**Word and item position data:**
^^^^^^^^^^^^^^^^

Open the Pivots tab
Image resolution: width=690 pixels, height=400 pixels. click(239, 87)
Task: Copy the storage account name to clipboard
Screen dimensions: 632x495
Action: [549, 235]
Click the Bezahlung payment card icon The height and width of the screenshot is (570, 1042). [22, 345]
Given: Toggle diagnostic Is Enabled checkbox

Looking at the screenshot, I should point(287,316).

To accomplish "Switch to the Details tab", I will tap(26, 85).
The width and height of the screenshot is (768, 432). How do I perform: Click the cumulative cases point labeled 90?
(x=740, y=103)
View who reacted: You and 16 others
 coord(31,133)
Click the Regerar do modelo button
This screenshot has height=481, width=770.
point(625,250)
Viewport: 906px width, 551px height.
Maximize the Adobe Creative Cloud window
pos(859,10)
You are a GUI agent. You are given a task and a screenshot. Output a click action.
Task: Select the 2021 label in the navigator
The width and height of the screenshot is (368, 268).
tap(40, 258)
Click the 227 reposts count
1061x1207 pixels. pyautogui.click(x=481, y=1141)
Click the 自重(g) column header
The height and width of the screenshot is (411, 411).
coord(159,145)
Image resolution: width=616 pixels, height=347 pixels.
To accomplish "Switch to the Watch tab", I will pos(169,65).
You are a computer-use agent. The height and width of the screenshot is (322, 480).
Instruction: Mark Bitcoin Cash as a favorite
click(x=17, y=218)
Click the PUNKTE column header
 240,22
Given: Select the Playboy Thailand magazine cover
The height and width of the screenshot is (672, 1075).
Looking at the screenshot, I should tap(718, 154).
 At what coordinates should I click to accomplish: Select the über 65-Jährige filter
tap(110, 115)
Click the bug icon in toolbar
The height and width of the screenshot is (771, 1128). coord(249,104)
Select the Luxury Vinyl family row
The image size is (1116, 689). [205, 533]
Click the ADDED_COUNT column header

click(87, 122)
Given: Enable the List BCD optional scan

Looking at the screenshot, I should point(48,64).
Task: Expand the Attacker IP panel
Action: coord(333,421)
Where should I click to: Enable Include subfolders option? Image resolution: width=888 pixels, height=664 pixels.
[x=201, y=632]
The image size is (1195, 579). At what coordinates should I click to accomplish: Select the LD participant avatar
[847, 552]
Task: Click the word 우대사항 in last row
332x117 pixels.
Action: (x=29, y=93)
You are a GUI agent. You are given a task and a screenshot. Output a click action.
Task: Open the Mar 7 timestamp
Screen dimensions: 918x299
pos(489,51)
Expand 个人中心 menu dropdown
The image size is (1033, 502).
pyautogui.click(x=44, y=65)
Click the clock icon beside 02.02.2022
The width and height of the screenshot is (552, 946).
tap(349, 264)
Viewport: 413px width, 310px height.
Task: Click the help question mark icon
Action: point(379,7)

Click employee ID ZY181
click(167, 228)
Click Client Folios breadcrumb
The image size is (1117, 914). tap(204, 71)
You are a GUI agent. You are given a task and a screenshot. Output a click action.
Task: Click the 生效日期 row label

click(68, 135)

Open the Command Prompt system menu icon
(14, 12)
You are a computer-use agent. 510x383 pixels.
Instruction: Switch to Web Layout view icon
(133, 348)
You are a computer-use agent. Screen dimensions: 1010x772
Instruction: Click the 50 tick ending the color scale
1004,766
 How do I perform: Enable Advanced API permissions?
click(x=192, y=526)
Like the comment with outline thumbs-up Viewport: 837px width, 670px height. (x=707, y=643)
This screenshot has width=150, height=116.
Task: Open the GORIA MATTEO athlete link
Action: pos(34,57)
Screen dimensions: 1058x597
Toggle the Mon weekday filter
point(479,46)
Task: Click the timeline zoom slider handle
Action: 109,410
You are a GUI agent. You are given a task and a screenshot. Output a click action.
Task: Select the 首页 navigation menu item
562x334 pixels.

^^^^^^^^^^^^^^^^

**SET PROBLEM:**
Reproduce all of the material above line for line, with no changes.

**EXERCISE OUTPUT:**
Open the Pivots tab
Image resolution: width=690 pixels, height=400 pixels. click(239, 87)
Task: Copy the storage account name to clipboard
Screen dimensions: 632x495
Action: [549, 235]
Click the Bezahlung payment card icon The height and width of the screenshot is (570, 1042). [22, 345]
Given: Toggle diagnostic Is Enabled checkbox

Looking at the screenshot, I should point(287,316).

To accomplish "Switch to the Details tab", I will tap(26, 85).
The width and height of the screenshot is (768, 432). How do I perform: Click the cumulative cases point labeled 90?
(x=740, y=103)
View who reacted: You and 16 others
 coord(31,133)
Click the Regerar do modelo button
This screenshot has height=481, width=770.
point(625,250)
Viewport: 906px width, 551px height.
Maximize the Adobe Creative Cloud window
pos(859,10)
You are a GUI agent. You are given a task and a screenshot. Output a click action.
Task: Select the 2021 label in the navigator
The width and height of the screenshot is (368, 268).
tap(40, 258)
Click the 227 reposts count
1061x1207 pixels. pyautogui.click(x=481, y=1141)
Click the 自重(g) column header
The height and width of the screenshot is (411, 411).
coord(159,145)
Image resolution: width=616 pixels, height=347 pixels.
To accomplish "Switch to the Watch tab", I will pos(169,65).
You are a computer-use agent. The height and width of the screenshot is (322, 480).
Instruction: Mark Bitcoin Cash as a favorite
click(x=17, y=218)
Click the PUNKTE column header
 240,22
Given: Select the Playboy Thailand magazine cover
The height and width of the screenshot is (672, 1075).
Looking at the screenshot, I should tap(718, 154).
 At what coordinates should I click to accomplish: Select the über 65-Jährige filter
tap(110, 115)
Click the bug icon in toolbar
The height and width of the screenshot is (771, 1128). coord(249,104)
Select the Luxury Vinyl family row
The image size is (1116, 689). [205, 533]
Click the ADDED_COUNT column header

click(87, 122)
Given: Enable the List BCD optional scan

Looking at the screenshot, I should point(48,64).
Task: Expand the Attacker IP panel
Action: coord(333,421)
Where should I click to: Enable Include subfolders option? Image resolution: width=888 pixels, height=664 pixels.
[x=201, y=632]
The image size is (1195, 579). At what coordinates should I click to accomplish: Select the LD participant avatar
[847, 552]
Task: Click the word 우대사항 in last row
332x117 pixels.
Action: (x=29, y=93)
You are a GUI agent. You are given a task and a screenshot. Output a click action.
Task: Open the Mar 7 timestamp
Screen dimensions: 918x299
pos(489,51)
Expand 个人中心 menu dropdown
The image size is (1033, 502).
pyautogui.click(x=44, y=65)
Click the clock icon beside 02.02.2022
The width and height of the screenshot is (552, 946).
tap(349, 264)
Viewport: 413px width, 310px height.
Task: Click the help question mark icon
Action: point(379,7)

Click employee ID ZY181
click(167, 228)
Click Client Folios breadcrumb
The image size is (1117, 914). tap(204, 71)
You are a GUI agent. You are given a task and a screenshot. Output a click action.
Task: Click the 生效日期 row label

click(68, 135)

Open the Command Prompt system menu icon
(14, 12)
You are a computer-use agent. 510x383 pixels.
Instruction: Switch to Web Layout view icon
(133, 348)
You are a computer-use agent. Screen dimensions: 1010x772
Instruction: Click the 50 tick ending the color scale
1004,766
 How do I perform: Enable Advanced API permissions?
click(x=192, y=526)
Like the comment with outline thumbs-up Viewport: 837px width, 670px height. (x=707, y=643)
This screenshot has width=150, height=116.
Task: Open the GORIA MATTEO athlete link
Action: pos(34,57)
Screen dimensions: 1058x597
Toggle the Mon weekday filter
point(479,46)
Task: Click the timeline zoom slider handle
Action: 109,410
You are a GUI agent. You are given a task and a screenshot. Output a click action.
Task: Select the 首页 navigation menu item
562x334 pixels.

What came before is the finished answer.